■ Task details ■
Please reproduce, exactly as given, the lines running from the start of the data to the line containing "Click truck icon for 22:42 옥천HUB entry", inclusive, and omit the pictures.

----------------------------------------

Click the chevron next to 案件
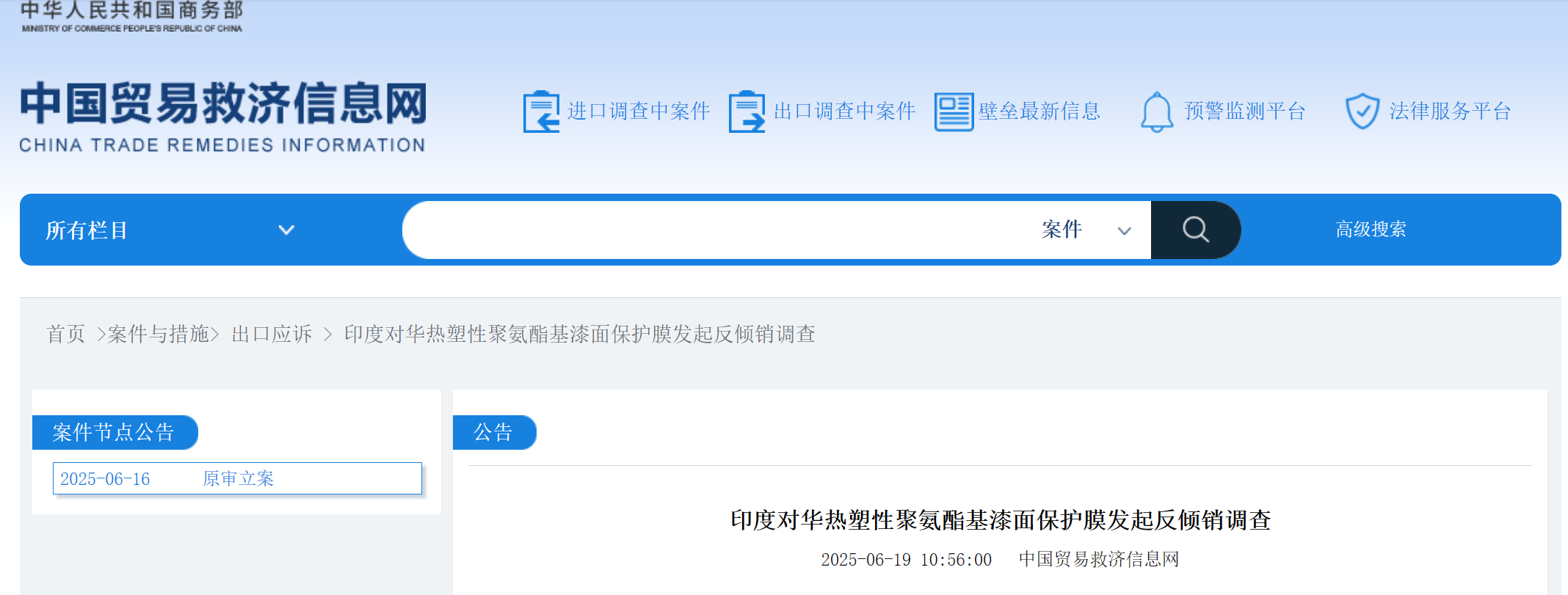 tap(1124, 231)
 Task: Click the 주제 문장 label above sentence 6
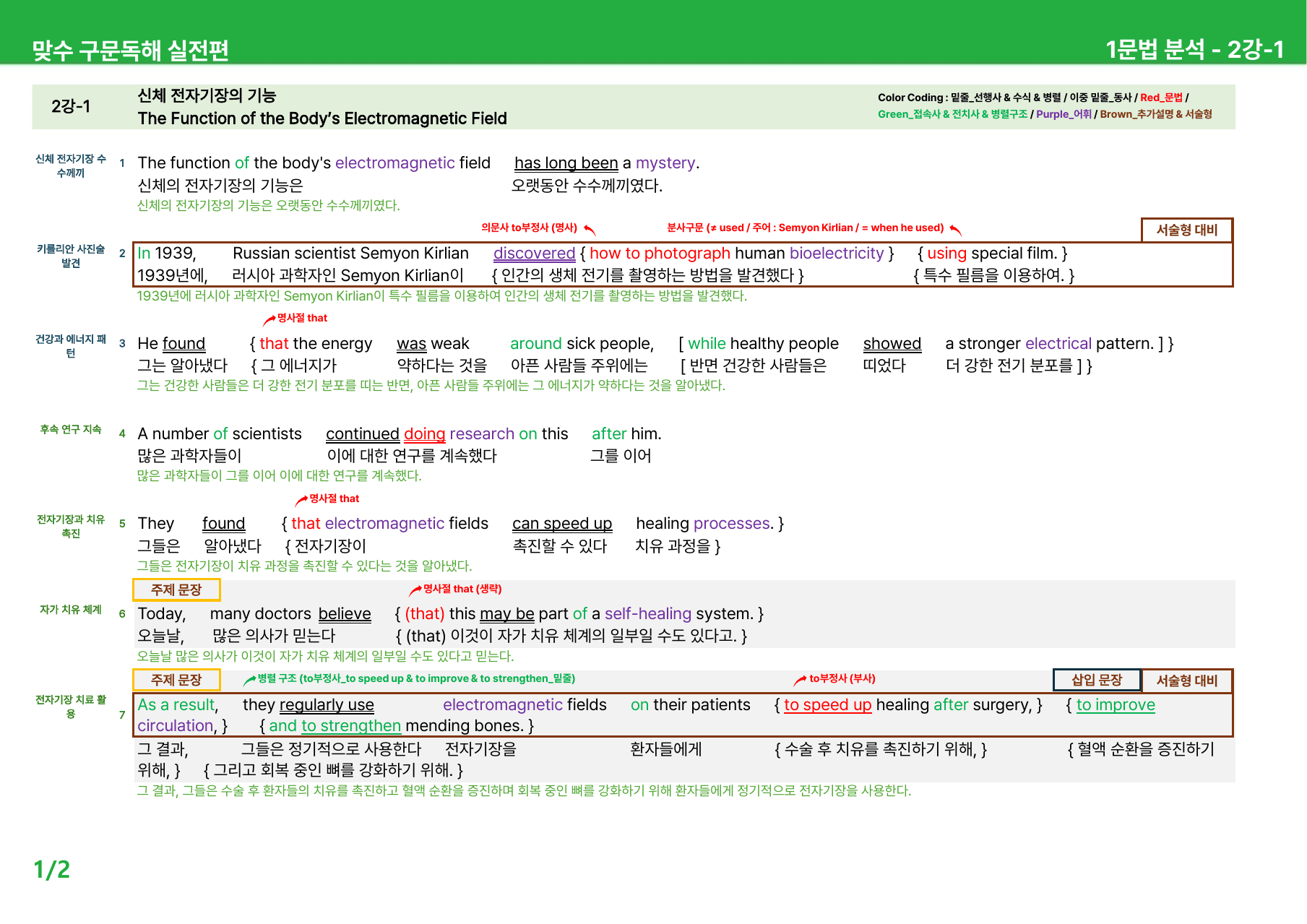176,590
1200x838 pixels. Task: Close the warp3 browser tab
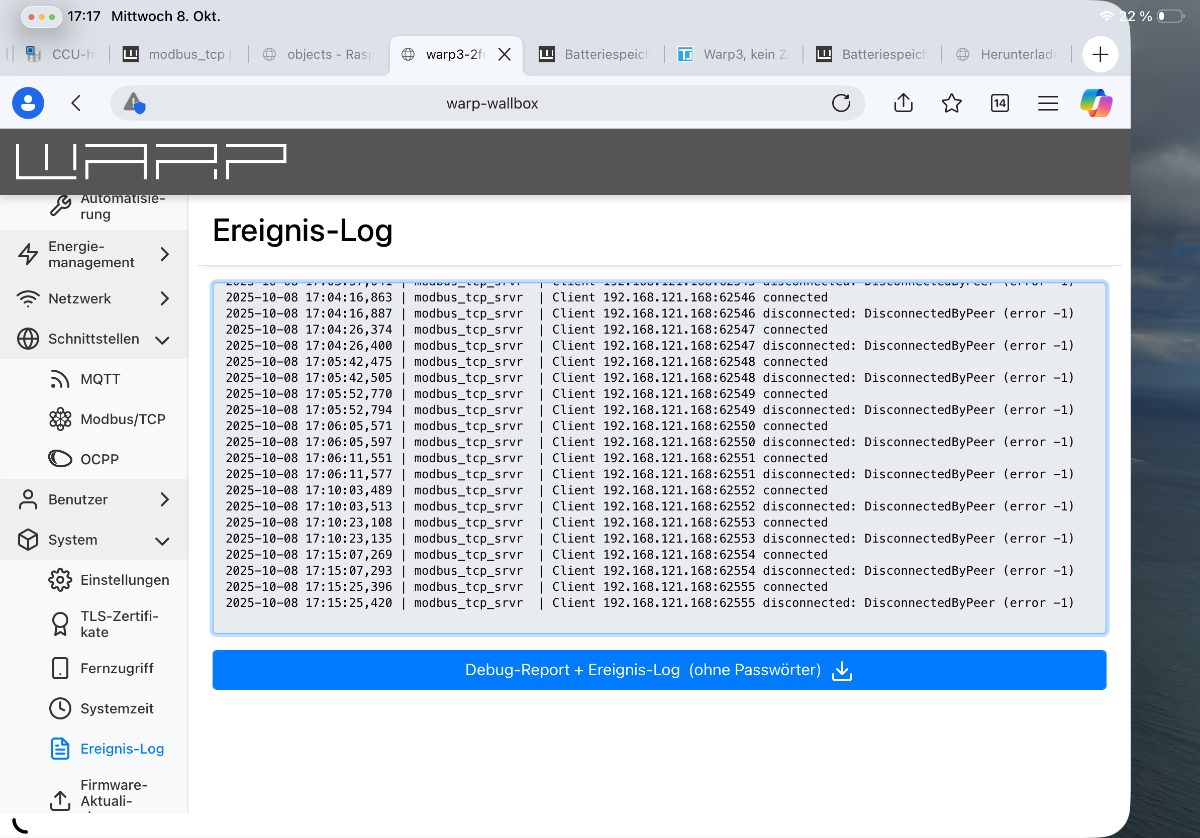pos(504,55)
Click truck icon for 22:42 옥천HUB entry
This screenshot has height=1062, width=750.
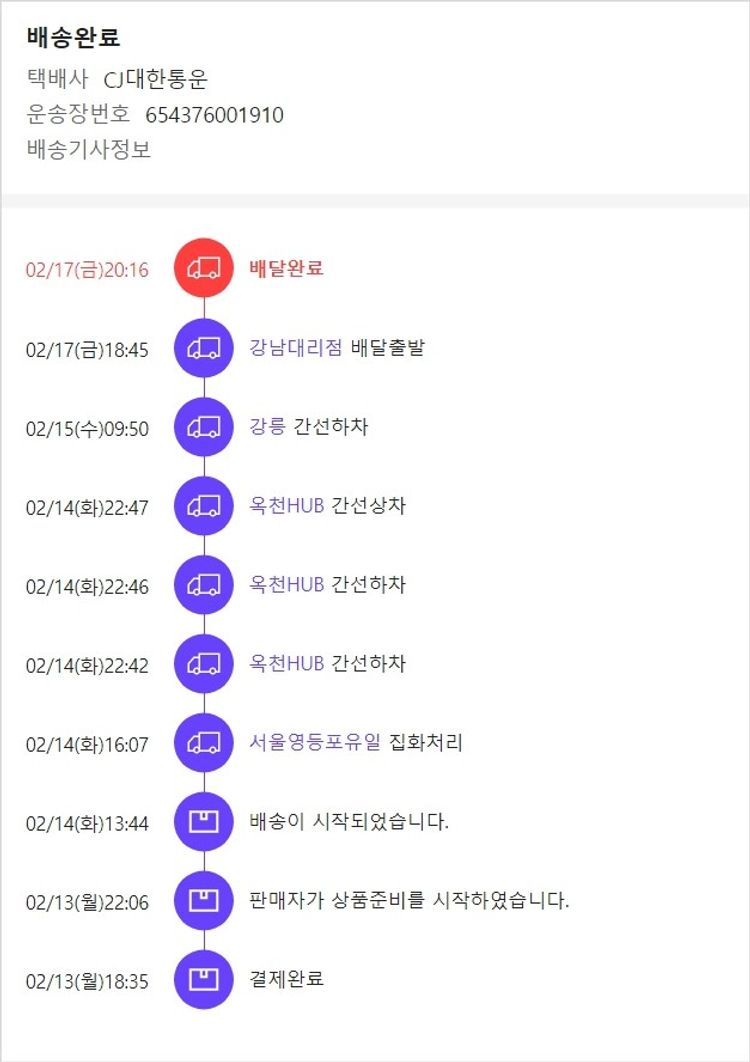point(204,664)
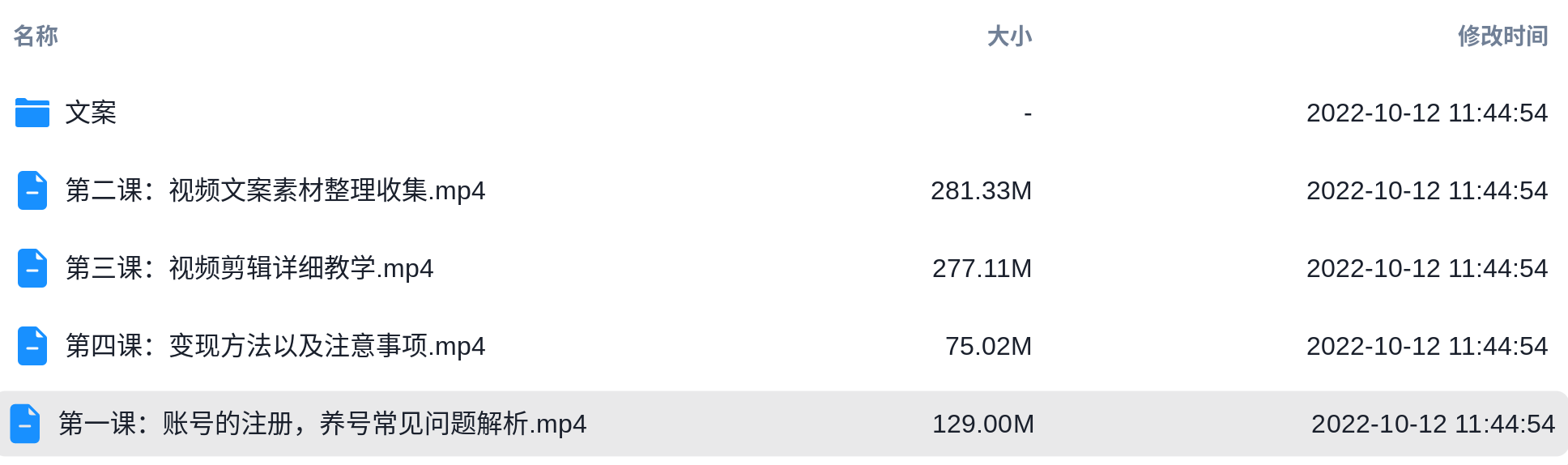
Task: Open the 文案 folder icon
Action: tap(32, 113)
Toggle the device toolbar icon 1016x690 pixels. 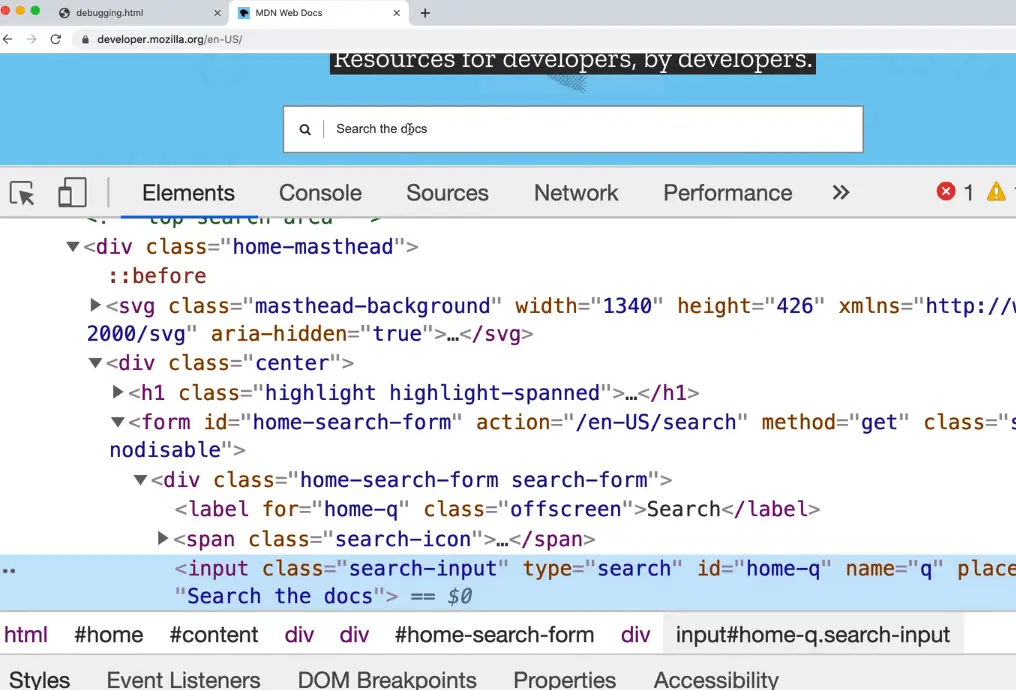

----------------------------------------

■ Response to the exercise ■
Click the chevron next to 案件
 tap(1124, 231)
 Task: Click the 주제 문장 label above sentence 6
176,590
1200x838 pixels. Task: Close the warp3 browser tab
pos(504,55)
Click truck icon for 22:42 옥천HUB entry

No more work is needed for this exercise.